YOUR ASSIGNMENT |
Every line of the listing should be repeated exactly.
*** Opening TASK MATERIAL ***
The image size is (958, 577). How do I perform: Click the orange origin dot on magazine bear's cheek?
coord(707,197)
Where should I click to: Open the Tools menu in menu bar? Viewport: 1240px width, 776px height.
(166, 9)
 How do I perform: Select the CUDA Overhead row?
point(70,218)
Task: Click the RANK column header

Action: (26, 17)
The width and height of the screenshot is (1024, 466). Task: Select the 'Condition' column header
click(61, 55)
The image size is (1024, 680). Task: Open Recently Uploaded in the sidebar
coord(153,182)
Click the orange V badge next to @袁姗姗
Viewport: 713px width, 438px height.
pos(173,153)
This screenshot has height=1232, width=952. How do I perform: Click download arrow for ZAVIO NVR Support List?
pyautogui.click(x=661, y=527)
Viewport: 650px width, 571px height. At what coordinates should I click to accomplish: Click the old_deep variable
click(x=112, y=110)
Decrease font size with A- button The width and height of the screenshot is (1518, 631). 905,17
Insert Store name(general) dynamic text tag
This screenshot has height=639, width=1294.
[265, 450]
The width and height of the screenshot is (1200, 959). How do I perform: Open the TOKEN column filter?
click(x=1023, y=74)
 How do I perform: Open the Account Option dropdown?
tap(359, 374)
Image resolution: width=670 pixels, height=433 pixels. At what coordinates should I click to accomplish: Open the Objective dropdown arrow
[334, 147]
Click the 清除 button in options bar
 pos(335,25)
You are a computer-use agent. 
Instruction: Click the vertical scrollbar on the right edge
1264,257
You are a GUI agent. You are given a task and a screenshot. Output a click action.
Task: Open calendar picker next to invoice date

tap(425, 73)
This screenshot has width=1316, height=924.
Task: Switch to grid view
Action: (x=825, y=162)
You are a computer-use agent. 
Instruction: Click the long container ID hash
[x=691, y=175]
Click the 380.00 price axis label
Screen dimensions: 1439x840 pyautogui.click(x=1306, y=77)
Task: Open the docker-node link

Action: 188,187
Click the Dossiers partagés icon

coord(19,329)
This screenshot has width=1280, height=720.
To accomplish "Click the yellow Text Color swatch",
*** Closing TASK MATERIAL ***
TASK OUTPUT |
The image size is (958, 577). How do I perform: Click the orange origin dot on magazine bear's cheek?
coord(707,197)
Where should I click to: Open the Tools menu in menu bar? Viewport: 1240px width, 776px height.
(166, 9)
 How do I perform: Select the CUDA Overhead row?
point(70,218)
Task: Click the RANK column header

Action: (26, 17)
The width and height of the screenshot is (1024, 466). Task: Select the 'Condition' column header
click(61, 55)
The image size is (1024, 680). Task: Open Recently Uploaded in the sidebar
coord(153,182)
Click the orange V badge next to @袁姗姗
Viewport: 713px width, 438px height.
pos(173,153)
This screenshot has height=1232, width=952. How do I perform: Click download arrow for ZAVIO NVR Support List?
pyautogui.click(x=661, y=527)
Viewport: 650px width, 571px height. At what coordinates should I click to accomplish: Click the old_deep variable
click(x=112, y=110)
Decrease font size with A- button The width and height of the screenshot is (1518, 631). 905,17
Insert Store name(general) dynamic text tag
This screenshot has height=639, width=1294.
[265, 450]
The width and height of the screenshot is (1200, 959). How do I perform: Open the TOKEN column filter?
click(x=1023, y=74)
 How do I perform: Open the Account Option dropdown?
tap(359, 374)
Image resolution: width=670 pixels, height=433 pixels. At what coordinates should I click to accomplish: Open the Objective dropdown arrow
[334, 147]
Click the 清除 button in options bar
 pos(335,25)
You are a computer-use agent. 
Instruction: Click the vertical scrollbar on the right edge
1264,257
You are a GUI agent. You are given a task and a screenshot. Output a click action.
Task: Open calendar picker next to invoice date

tap(425, 73)
This screenshot has width=1316, height=924.
Task: Switch to grid view
Action: (x=825, y=162)
You are a computer-use agent. 
Instruction: Click the long container ID hash
[x=691, y=175]
Click the 380.00 price axis label
Screen dimensions: 1439x840 pyautogui.click(x=1306, y=77)
Task: Open the docker-node link

Action: 188,187
Click the Dossiers partagés icon

coord(19,329)
This screenshot has width=1280, height=720.
To accomplish "Click the yellow Text Color swatch",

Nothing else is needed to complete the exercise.